### Supplied data:
● ● ● ● ●
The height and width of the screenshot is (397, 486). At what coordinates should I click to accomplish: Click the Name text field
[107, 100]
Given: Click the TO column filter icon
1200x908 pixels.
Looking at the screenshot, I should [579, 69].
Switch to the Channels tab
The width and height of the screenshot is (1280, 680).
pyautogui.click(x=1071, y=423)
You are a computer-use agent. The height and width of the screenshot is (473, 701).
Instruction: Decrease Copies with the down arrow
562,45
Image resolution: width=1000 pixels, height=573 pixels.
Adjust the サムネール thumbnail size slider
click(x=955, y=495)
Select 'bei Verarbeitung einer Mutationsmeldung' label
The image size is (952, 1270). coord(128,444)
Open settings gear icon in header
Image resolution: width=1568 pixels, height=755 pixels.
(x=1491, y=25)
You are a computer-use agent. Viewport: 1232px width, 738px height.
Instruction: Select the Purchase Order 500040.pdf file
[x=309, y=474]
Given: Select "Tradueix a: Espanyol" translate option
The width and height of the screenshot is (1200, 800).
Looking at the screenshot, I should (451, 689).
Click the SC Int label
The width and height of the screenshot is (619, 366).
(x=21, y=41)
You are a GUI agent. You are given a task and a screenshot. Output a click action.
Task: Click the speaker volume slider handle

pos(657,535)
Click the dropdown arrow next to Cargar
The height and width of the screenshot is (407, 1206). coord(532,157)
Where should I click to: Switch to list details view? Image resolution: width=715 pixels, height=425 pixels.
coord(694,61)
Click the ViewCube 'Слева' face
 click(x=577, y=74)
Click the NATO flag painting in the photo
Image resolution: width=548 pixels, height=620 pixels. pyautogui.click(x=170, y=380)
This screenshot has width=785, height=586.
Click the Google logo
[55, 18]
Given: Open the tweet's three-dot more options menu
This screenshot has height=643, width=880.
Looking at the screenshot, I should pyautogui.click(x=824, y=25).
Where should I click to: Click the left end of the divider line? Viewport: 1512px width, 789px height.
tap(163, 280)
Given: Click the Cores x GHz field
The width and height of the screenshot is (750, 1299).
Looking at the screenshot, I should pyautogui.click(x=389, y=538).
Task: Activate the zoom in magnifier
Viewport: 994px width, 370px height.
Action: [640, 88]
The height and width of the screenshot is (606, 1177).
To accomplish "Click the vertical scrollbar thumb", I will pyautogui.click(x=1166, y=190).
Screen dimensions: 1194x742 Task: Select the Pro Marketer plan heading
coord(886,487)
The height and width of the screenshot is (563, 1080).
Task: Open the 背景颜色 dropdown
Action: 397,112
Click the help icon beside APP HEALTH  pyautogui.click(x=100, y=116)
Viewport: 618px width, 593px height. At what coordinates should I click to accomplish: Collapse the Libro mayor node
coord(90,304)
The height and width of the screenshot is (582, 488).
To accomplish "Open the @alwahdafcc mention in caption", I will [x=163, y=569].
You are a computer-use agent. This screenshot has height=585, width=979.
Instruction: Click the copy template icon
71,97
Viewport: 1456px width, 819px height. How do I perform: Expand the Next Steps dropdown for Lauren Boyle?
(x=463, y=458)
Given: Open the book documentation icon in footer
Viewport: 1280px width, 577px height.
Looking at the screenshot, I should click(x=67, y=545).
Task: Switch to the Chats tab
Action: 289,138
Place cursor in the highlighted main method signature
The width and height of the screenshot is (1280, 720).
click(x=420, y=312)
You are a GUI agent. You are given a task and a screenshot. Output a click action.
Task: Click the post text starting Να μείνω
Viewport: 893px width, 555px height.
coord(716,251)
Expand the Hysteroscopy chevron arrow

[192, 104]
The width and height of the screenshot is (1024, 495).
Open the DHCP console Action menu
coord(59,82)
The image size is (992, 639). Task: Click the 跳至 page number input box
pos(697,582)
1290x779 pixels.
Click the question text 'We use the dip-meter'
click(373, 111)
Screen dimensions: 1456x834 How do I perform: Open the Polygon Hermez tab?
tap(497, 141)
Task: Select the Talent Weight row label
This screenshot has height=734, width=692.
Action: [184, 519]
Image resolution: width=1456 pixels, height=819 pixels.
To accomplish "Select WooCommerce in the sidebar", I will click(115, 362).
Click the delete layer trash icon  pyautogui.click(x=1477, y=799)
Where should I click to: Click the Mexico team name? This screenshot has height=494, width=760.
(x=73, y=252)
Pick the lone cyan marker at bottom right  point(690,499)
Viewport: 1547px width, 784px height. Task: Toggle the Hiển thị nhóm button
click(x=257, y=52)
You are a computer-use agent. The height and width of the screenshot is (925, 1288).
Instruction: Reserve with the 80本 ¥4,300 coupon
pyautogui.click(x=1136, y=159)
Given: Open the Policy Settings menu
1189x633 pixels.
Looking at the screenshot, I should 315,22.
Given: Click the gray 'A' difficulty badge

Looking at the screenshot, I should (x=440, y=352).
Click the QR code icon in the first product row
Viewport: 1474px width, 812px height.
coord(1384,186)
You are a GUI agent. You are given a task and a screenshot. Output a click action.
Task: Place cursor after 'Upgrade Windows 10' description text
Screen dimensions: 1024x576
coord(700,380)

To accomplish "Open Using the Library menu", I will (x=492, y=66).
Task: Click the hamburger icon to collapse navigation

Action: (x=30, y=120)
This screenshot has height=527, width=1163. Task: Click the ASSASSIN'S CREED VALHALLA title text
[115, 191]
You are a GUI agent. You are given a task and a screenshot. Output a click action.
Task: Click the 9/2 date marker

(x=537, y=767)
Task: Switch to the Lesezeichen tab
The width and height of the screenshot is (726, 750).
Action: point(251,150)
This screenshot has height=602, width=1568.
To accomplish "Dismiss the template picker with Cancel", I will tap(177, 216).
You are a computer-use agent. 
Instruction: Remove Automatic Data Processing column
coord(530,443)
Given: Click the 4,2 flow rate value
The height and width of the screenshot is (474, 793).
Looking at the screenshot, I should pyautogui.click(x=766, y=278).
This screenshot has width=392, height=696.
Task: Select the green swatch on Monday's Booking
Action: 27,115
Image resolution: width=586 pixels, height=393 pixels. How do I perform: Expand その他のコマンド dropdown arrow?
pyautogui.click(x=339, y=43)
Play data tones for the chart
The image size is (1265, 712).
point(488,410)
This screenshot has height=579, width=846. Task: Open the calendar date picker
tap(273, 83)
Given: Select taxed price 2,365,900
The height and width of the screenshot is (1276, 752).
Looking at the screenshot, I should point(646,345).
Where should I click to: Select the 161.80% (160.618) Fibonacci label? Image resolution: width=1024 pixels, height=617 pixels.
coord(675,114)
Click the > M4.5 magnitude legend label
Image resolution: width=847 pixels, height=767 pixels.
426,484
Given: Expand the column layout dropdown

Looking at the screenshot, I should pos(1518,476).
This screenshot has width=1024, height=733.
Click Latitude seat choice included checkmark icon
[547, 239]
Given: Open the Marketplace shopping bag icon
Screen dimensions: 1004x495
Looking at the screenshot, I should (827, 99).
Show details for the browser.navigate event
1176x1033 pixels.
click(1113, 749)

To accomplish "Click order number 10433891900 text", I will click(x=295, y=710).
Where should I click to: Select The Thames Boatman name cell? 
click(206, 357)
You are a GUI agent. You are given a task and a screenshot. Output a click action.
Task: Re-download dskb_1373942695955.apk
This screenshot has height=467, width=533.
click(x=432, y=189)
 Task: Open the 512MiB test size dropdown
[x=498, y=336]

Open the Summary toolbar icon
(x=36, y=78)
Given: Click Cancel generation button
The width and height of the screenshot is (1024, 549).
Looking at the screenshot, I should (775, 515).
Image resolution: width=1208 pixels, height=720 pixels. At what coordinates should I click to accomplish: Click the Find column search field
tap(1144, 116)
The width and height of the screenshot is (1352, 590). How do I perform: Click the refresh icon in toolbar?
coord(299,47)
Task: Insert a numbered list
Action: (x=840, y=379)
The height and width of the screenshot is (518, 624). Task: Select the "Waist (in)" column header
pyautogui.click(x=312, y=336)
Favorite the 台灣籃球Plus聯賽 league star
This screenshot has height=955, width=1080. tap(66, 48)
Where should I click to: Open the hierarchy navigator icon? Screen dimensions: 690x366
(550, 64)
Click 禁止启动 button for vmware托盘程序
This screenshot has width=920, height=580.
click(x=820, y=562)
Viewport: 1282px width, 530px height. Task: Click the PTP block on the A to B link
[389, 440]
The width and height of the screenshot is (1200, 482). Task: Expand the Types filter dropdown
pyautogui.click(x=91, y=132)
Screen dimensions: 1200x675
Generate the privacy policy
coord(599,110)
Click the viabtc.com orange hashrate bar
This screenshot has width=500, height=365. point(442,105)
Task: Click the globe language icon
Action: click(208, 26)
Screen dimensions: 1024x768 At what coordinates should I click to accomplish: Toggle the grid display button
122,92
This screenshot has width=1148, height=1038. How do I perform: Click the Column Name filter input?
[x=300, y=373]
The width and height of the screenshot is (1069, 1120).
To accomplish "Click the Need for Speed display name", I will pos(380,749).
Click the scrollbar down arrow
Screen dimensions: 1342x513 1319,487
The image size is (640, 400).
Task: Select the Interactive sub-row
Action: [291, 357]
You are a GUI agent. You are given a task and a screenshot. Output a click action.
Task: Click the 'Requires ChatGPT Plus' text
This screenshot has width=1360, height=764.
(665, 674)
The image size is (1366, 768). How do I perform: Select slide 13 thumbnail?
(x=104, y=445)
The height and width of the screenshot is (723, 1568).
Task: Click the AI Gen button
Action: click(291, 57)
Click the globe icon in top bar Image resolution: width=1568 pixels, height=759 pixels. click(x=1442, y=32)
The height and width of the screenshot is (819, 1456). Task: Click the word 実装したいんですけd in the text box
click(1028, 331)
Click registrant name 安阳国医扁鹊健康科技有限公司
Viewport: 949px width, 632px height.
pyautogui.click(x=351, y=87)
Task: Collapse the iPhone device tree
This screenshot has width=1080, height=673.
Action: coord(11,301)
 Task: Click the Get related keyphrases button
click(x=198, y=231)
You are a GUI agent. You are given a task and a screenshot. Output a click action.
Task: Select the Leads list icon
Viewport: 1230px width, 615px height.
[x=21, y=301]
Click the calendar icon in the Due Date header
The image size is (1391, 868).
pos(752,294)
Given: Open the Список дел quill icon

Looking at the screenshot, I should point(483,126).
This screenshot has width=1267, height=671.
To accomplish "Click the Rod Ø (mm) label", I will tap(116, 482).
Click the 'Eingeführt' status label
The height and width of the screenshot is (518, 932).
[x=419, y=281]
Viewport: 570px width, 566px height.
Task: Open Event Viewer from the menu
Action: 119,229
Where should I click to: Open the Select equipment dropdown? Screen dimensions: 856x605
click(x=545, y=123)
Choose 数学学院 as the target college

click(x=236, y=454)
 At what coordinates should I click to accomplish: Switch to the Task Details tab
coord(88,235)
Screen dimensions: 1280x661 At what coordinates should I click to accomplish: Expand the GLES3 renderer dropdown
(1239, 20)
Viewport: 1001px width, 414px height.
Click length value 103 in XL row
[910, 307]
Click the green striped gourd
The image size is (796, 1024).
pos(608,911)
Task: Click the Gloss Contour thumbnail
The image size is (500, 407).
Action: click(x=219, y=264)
● ● ● ● ●
### Exercise aim:
Show every line in the records above that contains the word "Cancel".

### Result of the task:
To accomplish "Dismiss the template picker with Cancel", I will tap(177, 216).
Given: Click Cancel generation button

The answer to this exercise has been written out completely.